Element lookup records
%%

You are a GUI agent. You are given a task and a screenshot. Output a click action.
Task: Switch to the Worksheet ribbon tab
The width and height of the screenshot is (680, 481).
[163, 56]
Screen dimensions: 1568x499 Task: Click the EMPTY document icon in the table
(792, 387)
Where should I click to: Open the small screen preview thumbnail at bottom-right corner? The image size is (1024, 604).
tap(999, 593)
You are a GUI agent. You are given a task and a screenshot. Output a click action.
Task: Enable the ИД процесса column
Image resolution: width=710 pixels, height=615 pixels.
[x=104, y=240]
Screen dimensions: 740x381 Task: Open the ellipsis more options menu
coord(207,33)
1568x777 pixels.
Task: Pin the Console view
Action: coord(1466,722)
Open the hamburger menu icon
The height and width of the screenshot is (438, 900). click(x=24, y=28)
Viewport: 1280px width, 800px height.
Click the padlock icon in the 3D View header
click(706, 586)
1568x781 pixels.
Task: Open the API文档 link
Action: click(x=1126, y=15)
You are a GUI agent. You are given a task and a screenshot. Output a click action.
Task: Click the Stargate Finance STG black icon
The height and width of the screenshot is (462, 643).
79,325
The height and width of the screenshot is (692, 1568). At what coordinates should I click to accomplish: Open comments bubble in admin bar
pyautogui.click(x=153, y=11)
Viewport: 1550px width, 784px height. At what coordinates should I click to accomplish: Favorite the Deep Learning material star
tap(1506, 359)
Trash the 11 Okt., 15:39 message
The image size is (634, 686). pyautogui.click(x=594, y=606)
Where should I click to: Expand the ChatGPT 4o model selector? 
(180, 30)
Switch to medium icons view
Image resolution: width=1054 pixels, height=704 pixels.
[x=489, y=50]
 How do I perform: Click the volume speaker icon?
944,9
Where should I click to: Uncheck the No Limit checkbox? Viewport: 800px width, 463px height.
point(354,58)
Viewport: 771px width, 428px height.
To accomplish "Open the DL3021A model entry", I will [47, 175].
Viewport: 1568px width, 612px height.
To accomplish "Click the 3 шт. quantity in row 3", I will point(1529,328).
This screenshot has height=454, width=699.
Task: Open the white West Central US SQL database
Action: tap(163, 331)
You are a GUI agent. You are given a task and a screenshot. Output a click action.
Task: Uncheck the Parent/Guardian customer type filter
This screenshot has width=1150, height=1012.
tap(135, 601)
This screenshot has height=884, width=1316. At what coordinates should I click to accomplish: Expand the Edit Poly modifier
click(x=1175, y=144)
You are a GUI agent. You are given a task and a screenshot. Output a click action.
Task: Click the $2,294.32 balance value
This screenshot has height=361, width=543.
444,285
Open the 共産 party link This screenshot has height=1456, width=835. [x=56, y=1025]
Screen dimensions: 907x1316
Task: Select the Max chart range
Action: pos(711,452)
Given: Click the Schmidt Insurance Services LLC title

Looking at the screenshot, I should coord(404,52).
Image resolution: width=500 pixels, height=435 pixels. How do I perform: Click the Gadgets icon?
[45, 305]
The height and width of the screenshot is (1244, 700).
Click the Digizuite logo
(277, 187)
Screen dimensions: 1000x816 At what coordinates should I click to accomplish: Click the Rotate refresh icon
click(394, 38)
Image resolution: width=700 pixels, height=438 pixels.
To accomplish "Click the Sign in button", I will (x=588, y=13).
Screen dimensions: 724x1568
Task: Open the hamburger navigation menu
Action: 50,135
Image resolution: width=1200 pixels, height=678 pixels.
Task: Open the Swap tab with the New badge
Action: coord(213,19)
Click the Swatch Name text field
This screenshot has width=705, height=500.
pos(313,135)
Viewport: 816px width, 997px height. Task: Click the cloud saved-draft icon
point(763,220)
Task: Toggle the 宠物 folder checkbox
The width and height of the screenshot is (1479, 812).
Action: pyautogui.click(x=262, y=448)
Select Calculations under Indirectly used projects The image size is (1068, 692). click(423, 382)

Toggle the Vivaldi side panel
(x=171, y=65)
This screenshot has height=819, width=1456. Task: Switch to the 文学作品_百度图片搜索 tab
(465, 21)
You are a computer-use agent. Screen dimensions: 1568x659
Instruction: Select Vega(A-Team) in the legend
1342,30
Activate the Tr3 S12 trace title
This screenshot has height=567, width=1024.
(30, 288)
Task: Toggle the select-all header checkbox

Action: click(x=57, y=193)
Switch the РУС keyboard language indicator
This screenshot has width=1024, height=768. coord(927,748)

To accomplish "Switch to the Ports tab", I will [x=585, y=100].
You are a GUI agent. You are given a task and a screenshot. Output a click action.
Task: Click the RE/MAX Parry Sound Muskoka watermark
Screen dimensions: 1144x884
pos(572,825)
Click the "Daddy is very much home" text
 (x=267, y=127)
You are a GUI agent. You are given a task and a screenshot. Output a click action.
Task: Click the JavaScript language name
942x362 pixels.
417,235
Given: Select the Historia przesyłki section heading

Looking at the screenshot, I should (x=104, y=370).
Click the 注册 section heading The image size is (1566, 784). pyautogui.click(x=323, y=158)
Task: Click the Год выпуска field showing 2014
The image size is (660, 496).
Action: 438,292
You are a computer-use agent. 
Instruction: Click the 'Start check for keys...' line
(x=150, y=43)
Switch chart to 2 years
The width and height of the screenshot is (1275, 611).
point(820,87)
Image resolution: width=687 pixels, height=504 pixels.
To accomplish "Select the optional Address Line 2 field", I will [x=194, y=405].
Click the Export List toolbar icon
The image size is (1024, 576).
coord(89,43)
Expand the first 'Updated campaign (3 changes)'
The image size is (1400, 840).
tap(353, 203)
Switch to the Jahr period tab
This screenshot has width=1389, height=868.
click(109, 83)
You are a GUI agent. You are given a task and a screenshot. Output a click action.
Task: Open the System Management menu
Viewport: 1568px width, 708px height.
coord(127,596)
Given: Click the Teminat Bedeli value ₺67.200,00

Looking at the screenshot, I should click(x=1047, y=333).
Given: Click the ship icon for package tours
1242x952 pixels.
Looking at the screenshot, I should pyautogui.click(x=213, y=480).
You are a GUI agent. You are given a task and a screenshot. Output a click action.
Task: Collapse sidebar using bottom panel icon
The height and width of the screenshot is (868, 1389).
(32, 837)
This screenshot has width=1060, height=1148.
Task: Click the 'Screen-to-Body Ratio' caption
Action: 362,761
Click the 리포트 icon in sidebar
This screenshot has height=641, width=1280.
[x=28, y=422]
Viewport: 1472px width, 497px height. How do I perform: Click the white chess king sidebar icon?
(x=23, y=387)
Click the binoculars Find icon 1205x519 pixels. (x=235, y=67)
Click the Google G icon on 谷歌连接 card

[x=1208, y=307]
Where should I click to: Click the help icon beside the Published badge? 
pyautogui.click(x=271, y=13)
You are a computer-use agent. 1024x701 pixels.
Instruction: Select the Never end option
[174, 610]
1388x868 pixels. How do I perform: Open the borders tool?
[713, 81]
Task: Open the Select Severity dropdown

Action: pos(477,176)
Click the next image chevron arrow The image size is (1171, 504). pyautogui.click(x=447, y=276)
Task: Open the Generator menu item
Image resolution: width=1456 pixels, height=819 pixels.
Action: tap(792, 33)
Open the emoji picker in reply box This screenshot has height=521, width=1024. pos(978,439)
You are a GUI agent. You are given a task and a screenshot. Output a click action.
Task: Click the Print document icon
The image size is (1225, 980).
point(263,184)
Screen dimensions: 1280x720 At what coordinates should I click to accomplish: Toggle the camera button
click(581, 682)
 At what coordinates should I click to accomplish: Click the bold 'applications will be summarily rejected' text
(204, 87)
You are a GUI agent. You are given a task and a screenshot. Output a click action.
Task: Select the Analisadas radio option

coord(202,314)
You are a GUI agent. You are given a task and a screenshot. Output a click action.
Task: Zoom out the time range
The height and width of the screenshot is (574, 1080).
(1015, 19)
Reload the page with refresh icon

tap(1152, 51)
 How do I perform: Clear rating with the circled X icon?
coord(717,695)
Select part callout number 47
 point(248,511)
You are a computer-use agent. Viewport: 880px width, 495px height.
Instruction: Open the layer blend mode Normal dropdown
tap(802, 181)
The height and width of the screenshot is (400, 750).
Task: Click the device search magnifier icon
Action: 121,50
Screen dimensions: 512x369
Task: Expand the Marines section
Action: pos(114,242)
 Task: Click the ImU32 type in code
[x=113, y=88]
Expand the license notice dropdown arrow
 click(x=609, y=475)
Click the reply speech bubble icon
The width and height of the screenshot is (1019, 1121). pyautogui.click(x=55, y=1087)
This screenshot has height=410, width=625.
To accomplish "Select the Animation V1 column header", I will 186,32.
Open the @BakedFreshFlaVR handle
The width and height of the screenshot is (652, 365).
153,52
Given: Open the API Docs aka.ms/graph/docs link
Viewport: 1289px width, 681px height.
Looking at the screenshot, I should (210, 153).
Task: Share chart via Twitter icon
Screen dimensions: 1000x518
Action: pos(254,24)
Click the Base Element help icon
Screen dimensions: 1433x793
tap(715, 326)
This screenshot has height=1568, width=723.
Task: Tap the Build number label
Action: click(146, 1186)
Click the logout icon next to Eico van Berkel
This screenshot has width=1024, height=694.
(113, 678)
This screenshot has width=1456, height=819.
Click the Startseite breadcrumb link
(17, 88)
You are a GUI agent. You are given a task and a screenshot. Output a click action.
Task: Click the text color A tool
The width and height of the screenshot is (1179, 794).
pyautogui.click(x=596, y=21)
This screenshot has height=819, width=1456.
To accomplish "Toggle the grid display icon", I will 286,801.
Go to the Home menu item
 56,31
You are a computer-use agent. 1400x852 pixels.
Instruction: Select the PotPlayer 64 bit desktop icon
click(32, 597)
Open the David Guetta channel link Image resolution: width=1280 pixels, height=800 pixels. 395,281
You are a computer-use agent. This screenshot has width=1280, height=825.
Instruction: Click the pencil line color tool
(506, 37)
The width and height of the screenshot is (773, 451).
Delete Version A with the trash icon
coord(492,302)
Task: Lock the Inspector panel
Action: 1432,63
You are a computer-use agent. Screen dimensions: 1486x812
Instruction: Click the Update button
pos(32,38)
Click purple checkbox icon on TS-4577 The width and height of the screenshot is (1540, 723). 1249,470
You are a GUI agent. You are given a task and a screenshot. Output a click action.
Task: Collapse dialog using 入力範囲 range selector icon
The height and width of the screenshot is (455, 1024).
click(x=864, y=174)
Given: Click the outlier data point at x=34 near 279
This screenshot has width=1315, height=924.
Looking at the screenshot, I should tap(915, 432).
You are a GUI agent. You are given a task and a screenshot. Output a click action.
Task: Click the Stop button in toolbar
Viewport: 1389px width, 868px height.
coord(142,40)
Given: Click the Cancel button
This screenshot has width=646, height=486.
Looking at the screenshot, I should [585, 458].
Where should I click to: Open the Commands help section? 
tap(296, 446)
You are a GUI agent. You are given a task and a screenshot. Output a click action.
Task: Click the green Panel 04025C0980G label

%%

◆ Directions for this task ◆
Output the data above verbatim, beginning with its first line and continuing through the line that contains "Action: tap(163, 331)", with both ends included and nothing further.

◆ Final result ◆
You are a GUI agent. You are given a task and a screenshot. Output a click action.
Task: Switch to the Worksheet ribbon tab
The width and height of the screenshot is (680, 481).
[163, 56]
Screen dimensions: 1568x499 Task: Click the EMPTY document icon in the table
(792, 387)
Where should I click to: Open the small screen preview thumbnail at bottom-right corner? The image size is (1024, 604).
tap(999, 593)
You are a GUI agent. You are given a task and a screenshot. Output a click action.
Task: Enable the ИД процесса column
Image resolution: width=710 pixels, height=615 pixels.
[x=104, y=240]
Screen dimensions: 740x381 Task: Open the ellipsis more options menu
coord(207,33)
1568x777 pixels.
Task: Pin the Console view
Action: coord(1466,722)
Open the hamburger menu icon
The height and width of the screenshot is (438, 900). click(x=24, y=28)
Viewport: 1280px width, 800px height.
Click the padlock icon in the 3D View header
click(706, 586)
1568x781 pixels.
Task: Open the API文档 link
Action: click(x=1126, y=15)
You are a GUI agent. You are given a task and a screenshot. Output a click action.
Task: Click the Stargate Finance STG black icon
The height and width of the screenshot is (462, 643).
79,325
The height and width of the screenshot is (692, 1568). At what coordinates should I click to accomplish: Open comments bubble in admin bar
pyautogui.click(x=153, y=11)
Viewport: 1550px width, 784px height. At what coordinates should I click to accomplish: Favorite the Deep Learning material star
tap(1506, 359)
Trash the 11 Okt., 15:39 message
The image size is (634, 686). pyautogui.click(x=594, y=606)
Where should I click to: Expand the ChatGPT 4o model selector? 
(180, 30)
Switch to medium icons view
Image resolution: width=1054 pixels, height=704 pixels.
[x=489, y=50]
 How do I perform: Click the volume speaker icon?
944,9
Where should I click to: Uncheck the No Limit checkbox? Viewport: 800px width, 463px height.
point(354,58)
Viewport: 771px width, 428px height.
To accomplish "Open the DL3021A model entry", I will [47, 175].
Viewport: 1568px width, 612px height.
To accomplish "Click the 3 шт. quantity in row 3", I will point(1529,328).
This screenshot has height=454, width=699.
Task: Open the white West Central US SQL database
Action: tap(163, 331)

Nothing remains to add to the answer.